Surgical and Social Outcomes
Most surgery patients stay on antiepileptic medications for one to two years after the operation. Some will have to continue with medication indefinitely for the best outcome.
According to the National Institutes of Health, the success rate of lobectomies or cortical resections (no seizures with loss of consciousness) is between 30 and 70 percent, depending on the area removed. Some centers report higher rates. Brief sensory changes (auras) may continue for some years afterwards. The risk of death to lobectomy patients is less than 2 in 100. Complications occur in about 4 of every 100. These may include partial loss of vision, motor ability, or speech. Infection or temporary swelling of the brain may also occur.
Among corpus callosotomy patients the risk of major or minor complications following surgery is around 20 percent.
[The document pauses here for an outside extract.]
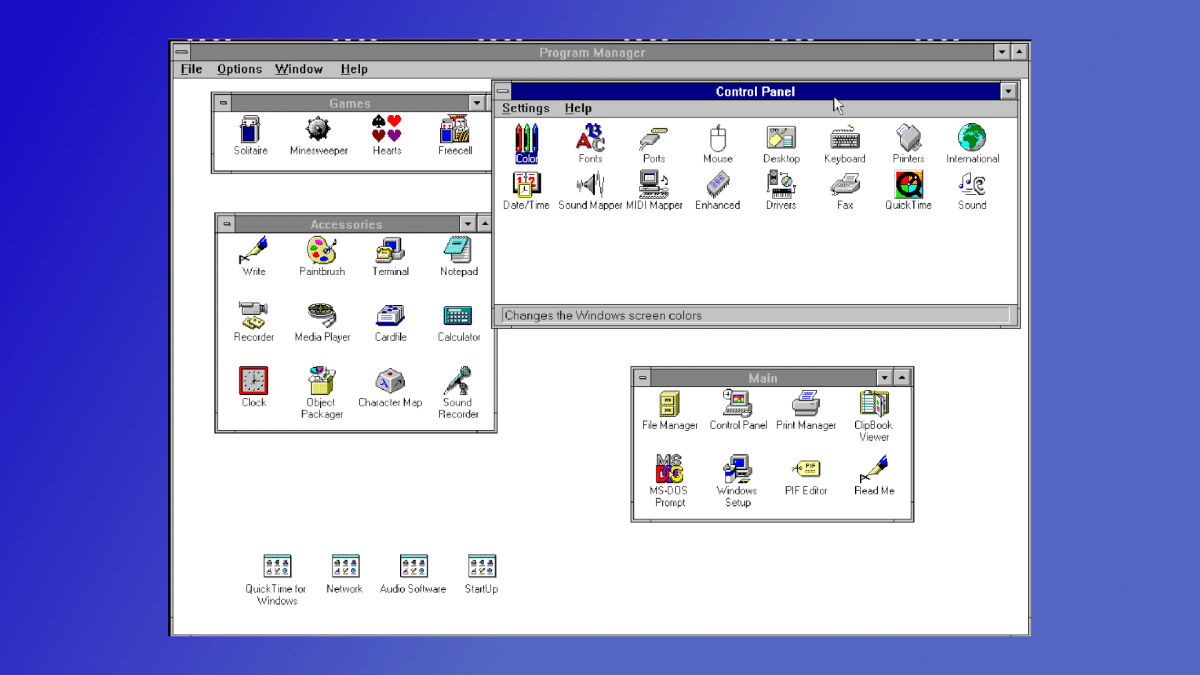Select the Sound Recorder icon
The height and width of the screenshot is (675, 1200).
point(458,382)
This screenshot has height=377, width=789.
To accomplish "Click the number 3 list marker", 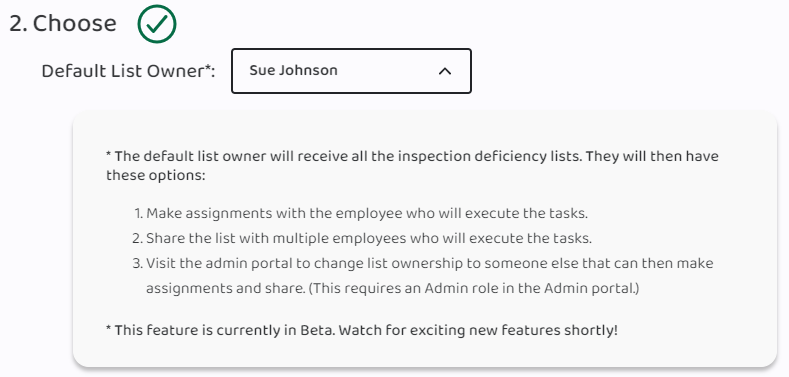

Atonic seizures (drop attacks) generally improve. Other generalized seizures may stop or happen less often. Partial seizures are likely to continue and may even get worse. Centers which perform hemispherectomies report good outcomes. However, there are more risks with this operation than with any other types of epilepsy surgery, and there will be permanent weakness on the side opposite the surgical site. Multiple sub-pial transection has limited data on outcomes.
Although seizures may be greatly reduced or totally controlled following surgery, a number of patients report periods of depression during the adjustment period and it appears that the greatest benefit accrues to those whose seizures are completely controlled. Postsurgical studies of patients’ employment and quality of life show the greatest gains among those who had some employment history prior to the operation and among those whose seizures were completely controlled.